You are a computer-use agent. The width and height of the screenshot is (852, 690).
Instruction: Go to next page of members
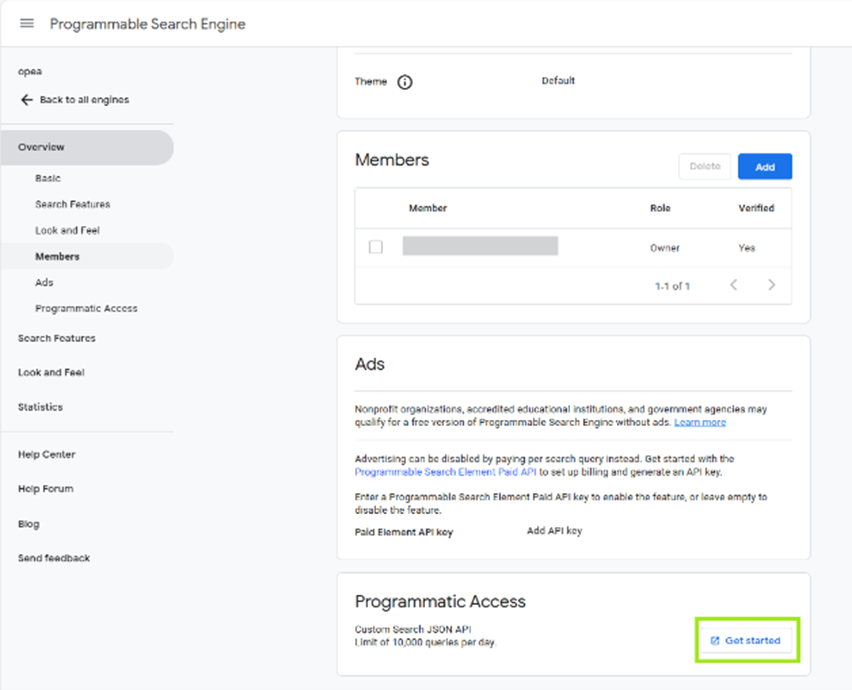(x=771, y=285)
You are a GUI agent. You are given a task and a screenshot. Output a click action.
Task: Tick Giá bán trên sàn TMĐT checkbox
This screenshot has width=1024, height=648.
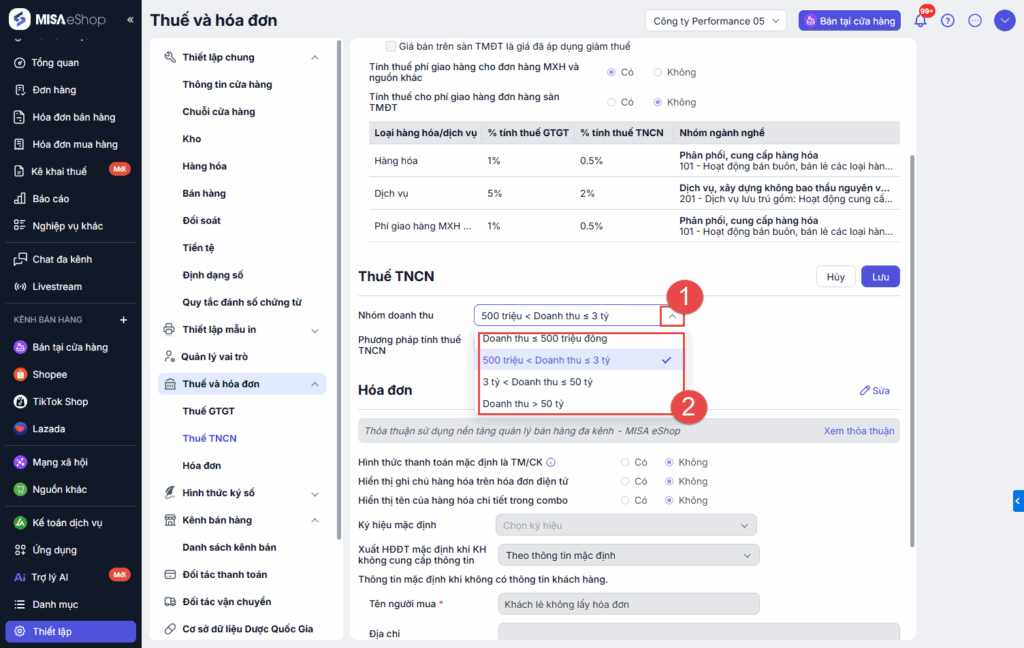point(391,46)
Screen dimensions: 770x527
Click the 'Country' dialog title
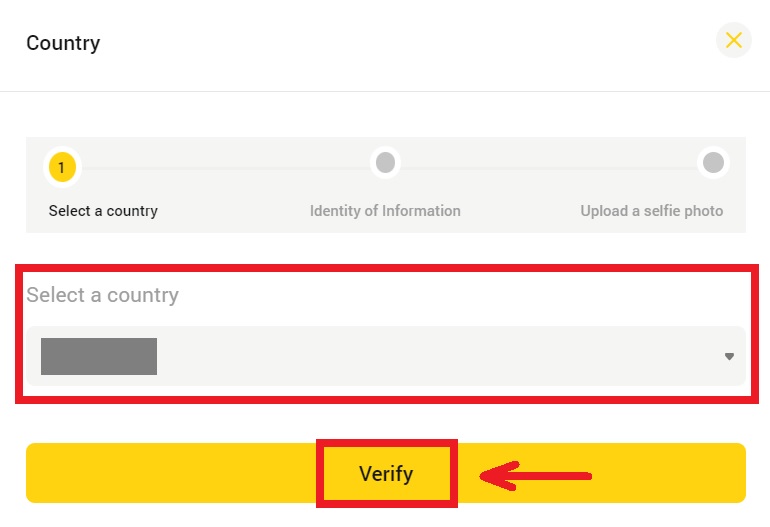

Exercise instructions:
Work out how many lines of the material above contain the word "agent", then give only that figure.

Answer to the problem:
2